Matrix Operations¶

Definition / Introduction¶

Matrix operations define how matrices interact with each other, with vectors, and with scalars.
These operations allow us to manipulate blocks of data, solve systems of equations, represent and combine linear transformations, and perform computations essential to machine learning models.
Core operations include matrix addition, scalar multiplication, matrix-vector multiplication, matrix-matrix multiplication, and transposition.

Definition: Adding or subtracting two matrices of the same dimensions by adding/subtracting their corresponding elements.
Rule: If $\mathbf{A}$ and $\mathbf{B}$ are both $m \times n$ matrices, then $(\mathbf{A} + \mathbf{B})_{ij} = A_{ij} + B_{ij}$ and $(\mathbf{A} - \mathbf{B})_{ij} = A_{ij} - B_{ij}$. The result is also an $m \times n$ matrix.
Cannot add/subtract matrices of different shapes.
Properties: Commutative ($\mathbf{A}+\mathbf{B} = \mathbf{B}+\mathbf{A}$), Associative ($(\mathbf{A}+\mathbf{B})+\mathbf{C} = \mathbf{A}+(\mathbf{B}+\mathbf{C})$).

Definition: Multiplying a matrix $\mathbf{A}$ by a scalar $c$.
Rule: If $c$ is a scalar and $\mathbf{A}$ is an $m \times n$ matrix, then $(c\mathbf{A})_{ij} = c \cdot A_{ij}$. The result $c\mathbf{A}$ is an $m \times n$ matrix where every element is multiplied by $c$.
Properties: Distributive ($c(\mathbf{A}+\mathbf{B}) = c\mathbf{A} + c\mathbf{B}$, $(c+d)\mathbf{A} = c\mathbf{A} + d\mathbf{A}$), Associative ($(cd)\mathbf{A} = c(d\mathbf{A})$).

Definition: Multiplying an $m \times n$ matrix $\mathbf{A}$ by an $n \times 1$ column vector $\mathbf{x}$. The number of columns in the matrix ($n$) must equal the number of rows (components) in the vector ($n$).
Result: An $m \times 1$ column vector $\mathbf{y}$. $\mathbf{y} = \mathbf{Ax}$.
Rule (Dot Product View): The $i$-th element of the resulting vector $\mathbf{y}$ ($y_i$) is the dot product of the $i$-th row of matrix $\mathbf{A}$ (viewed as a row vector) with the vector $\mathbf{x}$. $$ y_i = (\text{Row } i \text{ of } \mathbf{A}) \cdot \mathbf{x} = \sum_{j=1}^n A_{ij} x_j $$
Rule (Linear Combination View): The resulting vector $\mathbf{y}$ is a linear combination of the columns of matrix $\mathbf{A}$, where the coefficients are the elements of vector $\mathbf{x}$. $$ \mathbf{y} = x_1 (\text{Col } 1 \text{ of } \mathbf{A}) + x_2 (\text{Col } 2 \text{ of } \mathbf{A}) + \dots + x_n (\text{Col } n \text{ of } \mathbf{A}) $$
Significance: Represents applying a linear transformation (defined by $\mathbf{A}$) to a vector ($\mathbf{x}$), resulting in a transformed vector ($\mathbf{y}$).
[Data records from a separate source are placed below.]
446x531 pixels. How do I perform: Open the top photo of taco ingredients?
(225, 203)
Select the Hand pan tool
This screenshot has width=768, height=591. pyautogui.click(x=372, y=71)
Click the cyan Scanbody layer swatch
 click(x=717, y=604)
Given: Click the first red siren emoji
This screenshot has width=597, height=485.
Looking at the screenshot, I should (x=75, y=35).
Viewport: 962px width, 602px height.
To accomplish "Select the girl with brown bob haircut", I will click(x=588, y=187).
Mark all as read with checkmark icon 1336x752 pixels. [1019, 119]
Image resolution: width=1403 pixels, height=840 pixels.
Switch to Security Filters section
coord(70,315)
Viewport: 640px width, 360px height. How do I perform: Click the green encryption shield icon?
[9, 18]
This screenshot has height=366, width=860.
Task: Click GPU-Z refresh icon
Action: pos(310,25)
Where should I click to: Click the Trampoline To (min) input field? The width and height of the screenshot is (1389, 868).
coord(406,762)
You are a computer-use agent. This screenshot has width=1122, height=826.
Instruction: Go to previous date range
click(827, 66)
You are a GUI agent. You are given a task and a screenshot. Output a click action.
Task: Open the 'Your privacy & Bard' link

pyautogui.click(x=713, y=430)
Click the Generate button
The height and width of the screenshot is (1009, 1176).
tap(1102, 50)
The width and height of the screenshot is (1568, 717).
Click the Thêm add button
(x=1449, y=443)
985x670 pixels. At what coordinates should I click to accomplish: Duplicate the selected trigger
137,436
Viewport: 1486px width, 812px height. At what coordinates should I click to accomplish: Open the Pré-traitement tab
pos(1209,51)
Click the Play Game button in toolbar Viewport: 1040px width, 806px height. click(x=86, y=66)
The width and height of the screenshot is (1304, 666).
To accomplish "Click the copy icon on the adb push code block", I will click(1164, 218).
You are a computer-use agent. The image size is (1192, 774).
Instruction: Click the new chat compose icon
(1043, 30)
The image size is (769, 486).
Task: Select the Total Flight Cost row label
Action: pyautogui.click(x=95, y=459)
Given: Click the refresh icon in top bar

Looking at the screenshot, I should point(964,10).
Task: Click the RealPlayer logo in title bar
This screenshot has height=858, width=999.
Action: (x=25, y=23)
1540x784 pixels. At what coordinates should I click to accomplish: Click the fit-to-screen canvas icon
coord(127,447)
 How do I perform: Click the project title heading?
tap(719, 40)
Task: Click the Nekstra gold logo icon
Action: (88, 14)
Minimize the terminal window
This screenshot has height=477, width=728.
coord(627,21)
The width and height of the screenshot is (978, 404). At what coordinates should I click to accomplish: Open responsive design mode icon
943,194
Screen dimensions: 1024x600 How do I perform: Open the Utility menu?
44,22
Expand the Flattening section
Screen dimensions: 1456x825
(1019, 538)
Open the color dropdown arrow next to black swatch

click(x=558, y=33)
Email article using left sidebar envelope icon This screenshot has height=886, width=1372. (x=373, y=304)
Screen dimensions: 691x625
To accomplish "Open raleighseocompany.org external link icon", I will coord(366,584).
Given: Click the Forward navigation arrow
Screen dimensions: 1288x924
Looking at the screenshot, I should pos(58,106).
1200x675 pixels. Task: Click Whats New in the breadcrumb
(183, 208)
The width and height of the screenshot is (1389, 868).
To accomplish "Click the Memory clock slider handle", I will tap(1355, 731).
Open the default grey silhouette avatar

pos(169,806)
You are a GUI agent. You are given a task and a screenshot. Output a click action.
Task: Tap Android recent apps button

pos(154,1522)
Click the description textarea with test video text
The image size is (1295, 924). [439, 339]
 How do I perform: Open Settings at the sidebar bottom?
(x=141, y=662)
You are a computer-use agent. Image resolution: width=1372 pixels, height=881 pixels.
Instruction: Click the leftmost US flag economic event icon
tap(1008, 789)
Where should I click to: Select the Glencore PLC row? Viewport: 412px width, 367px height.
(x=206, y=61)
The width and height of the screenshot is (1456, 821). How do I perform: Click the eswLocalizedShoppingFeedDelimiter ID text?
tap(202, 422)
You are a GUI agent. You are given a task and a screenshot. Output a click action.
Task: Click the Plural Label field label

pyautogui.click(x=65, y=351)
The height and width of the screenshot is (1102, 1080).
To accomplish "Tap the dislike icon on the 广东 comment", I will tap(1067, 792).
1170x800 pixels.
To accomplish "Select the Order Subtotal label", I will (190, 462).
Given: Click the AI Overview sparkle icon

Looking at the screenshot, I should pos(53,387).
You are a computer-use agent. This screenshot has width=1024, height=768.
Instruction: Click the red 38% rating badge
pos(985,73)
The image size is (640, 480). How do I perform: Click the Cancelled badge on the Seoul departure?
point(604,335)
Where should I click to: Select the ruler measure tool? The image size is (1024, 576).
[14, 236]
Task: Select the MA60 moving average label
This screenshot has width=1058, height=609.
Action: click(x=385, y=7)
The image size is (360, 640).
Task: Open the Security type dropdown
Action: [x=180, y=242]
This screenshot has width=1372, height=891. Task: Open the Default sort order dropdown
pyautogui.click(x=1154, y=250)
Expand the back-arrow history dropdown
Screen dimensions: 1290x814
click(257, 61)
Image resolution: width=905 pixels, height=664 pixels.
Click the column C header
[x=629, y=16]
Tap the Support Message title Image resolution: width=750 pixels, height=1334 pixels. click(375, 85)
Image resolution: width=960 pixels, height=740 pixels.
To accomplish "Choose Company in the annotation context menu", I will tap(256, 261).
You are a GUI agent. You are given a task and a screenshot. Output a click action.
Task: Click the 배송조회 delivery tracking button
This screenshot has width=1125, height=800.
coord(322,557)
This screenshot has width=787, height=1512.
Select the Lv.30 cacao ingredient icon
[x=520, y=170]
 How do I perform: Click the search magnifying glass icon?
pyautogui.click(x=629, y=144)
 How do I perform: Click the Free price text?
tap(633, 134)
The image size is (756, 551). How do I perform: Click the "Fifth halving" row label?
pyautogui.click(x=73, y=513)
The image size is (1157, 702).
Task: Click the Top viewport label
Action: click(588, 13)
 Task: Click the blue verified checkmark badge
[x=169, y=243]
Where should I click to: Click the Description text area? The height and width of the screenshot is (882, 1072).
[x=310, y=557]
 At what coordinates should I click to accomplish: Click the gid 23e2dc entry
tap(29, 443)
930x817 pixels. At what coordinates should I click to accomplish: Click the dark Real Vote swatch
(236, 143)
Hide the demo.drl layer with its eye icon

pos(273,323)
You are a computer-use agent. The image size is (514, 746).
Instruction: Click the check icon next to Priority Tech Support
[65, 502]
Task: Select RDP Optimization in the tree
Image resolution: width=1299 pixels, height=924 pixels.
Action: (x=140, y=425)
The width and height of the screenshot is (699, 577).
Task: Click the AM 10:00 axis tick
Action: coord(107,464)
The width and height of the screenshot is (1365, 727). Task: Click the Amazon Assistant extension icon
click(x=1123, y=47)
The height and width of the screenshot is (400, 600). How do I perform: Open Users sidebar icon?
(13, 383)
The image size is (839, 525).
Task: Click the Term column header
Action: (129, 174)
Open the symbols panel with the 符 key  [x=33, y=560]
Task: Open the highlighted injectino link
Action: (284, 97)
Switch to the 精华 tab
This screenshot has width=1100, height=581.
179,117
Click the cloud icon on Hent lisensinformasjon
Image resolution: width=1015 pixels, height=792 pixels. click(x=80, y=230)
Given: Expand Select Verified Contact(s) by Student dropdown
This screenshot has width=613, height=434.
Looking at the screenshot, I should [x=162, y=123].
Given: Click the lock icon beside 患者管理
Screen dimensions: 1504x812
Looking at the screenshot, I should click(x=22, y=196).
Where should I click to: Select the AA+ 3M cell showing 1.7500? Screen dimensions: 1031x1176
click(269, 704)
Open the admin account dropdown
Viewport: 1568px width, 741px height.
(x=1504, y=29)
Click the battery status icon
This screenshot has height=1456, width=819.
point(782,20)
Core operation in solving $\mathbf{Ax=b}$ and in neural network layers ($\text{output} = \text{activation}(\mathbf{W}\mathbf{input} + \mathbf{b})$).

Definition: Multiplying an $m \times n$ matrix $\mathbf{A}$ by an $n \times p$ matrix $\mathbf{B}$. The number of columns in the first matrix ($\mathbf{A}$) ($n$) must equal the number of rows in the second matrix ($\mathbf{B}$) ($n$).
Result: An $m \times p$ matrix $\mathbf{C}$. $\mathbf{C} = \mathbf{AB}$.
Rule: The element $C_{ij}$ (in row $i$, column $j$ of the result) is the dot product of the $i$-th row of matrix $\mathbf{A}$ with the $j$-th column of matrix $\mathbf{B}$. $$ C_{ij} = (\text{Row } i \text{ of } \mathbf{A}) \cdot (\text{Col } j \text{ of } \mathbf{B}) = \sum_{k=1}^n A_{ik} B_{kj} $$
Properties:
- NOT Commutative: In general, $\mathbf{AB \neq BA}$ (BA might not even be defined or have different dimensions). Order matters!
- Associative: $(\mathbf{AB})\mathbf{C} = \mathbf{A}(\mathbf{BC})$.
- Distributive: $\mathbf{A}(\mathbf{B}+\mathbf{C}) = \mathbf{AB} + \mathbf{AC}$, $(\mathbf{A}+\mathbf{B})\mathbf{C} = \mathbf{AC} + \mathbf{BC}$.
Significance: Represents composing linear transformations (applying transformation B then transformation A). Fundamental to many algorithms and deep learning computations.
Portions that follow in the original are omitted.